Decide whether it makes the student think or lets them skip it
This is the criterion that decides whether the essay actually improves or just gets smoother. A tool that surfaces a gap, a missing detail, an unclear motivation, a claim without evidence, and leaves the student to close it is asking for thinking. A tool that closes the gap itself, even under the label of a suggestion the student can accept or reject, is doing the thinking and inviting the student to rubber-stamp it.

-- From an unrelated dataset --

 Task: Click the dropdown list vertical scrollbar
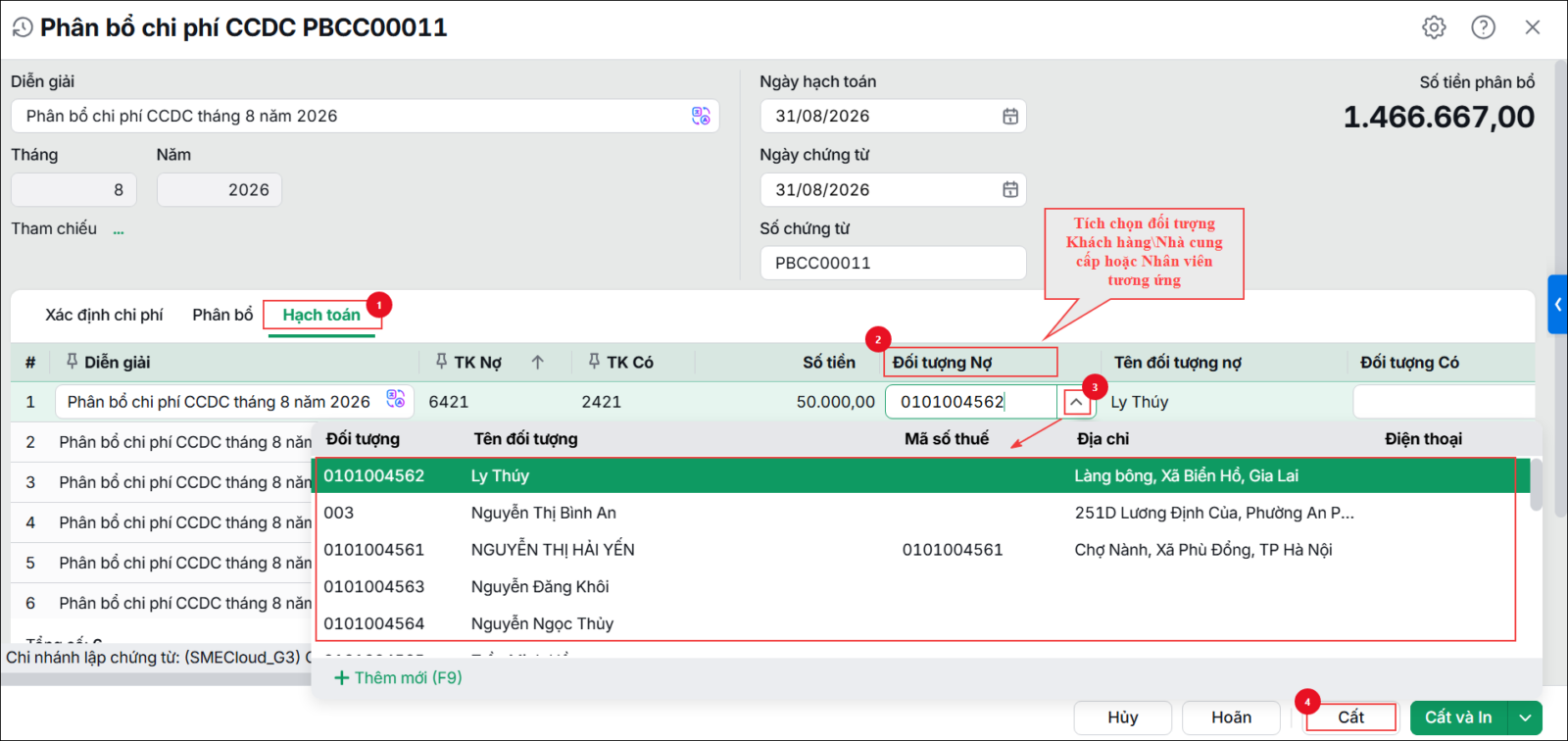point(1536,486)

Watch for how a tool handles a stuck student. Does it ask a narrower question when the first one doesn't land, or does it just hand over a suggestion? A tool built around thinking tends to do the former. A tool built around output tends to default to the latter, because that's the faster way to keep the session moving. Faster isn't the same as better here.
Understand the price and what it rewards
Pricing structures push behavior even when nobody intends it. A model that charges per generation or per rewrite has a built-in incentive to produce more finished text, because that's the unit being sold. A model priced around feedback sessions or draft reviews has less reason to hand the student a paragraph, because the product is the conversation, not the output.
Ask directly what you're paying for: a number of AI-generated drafts, a number of feedback rounds, unlimited access to one mode of help, or something else. The answer tells you what the tool is optimized to deliver more of.
Ask the student two questions instead of the tool
The most reliable check doesn't involve the tool at all. Ask your student to explain why they changed a specific line, in their own words, without looking anything up. Then pick any paragraph in the essay at random and ask them to talk about it for two minutes without notes: why is it there, what does it mean, why that sentence and not another one?
That two-minute test checks something a privacy policy or feature list can't: whether the writer can explain the essay's choices and reconstruct its central scene. If they can't, that's a problem worth addressing before submission, regardless of which software touched the draft.
Common questions
Is it okay to let my student use an AI tool for college essays?+
It depends on what the tool does and what each school permits. Common App's fraud policy treats intentionally presenting substantive AI output as one's own original work as application fraud, but it doesn't settle every editing workflow. Policies vary by school and cycle, so check the current rule for each school on the list.
What is the biggest difference between AI essay tools?+
Whether the tool generates prose the student could submit or only asks questions about the draft. That distinction predicts the authorship risk more reliably than price, design, or marketing claims about personalization.
Can a college tell if an essay was written with AI help?+
There's no reliable, universal way to know what any specific school can detect. A more useful check is whether the student can explain and defend every sentence in the essay without notes, since that's the same standard a school's own review would apply.
Should parents avoid AI tools entirely during essay season?+
Not necessarily. Tools that only ask questions and never generate replacement sentences carry a different risk profile than tools that draft or rewrite text. Evaluate any specific tool against the criteria in this post rather than avoiding the category outright.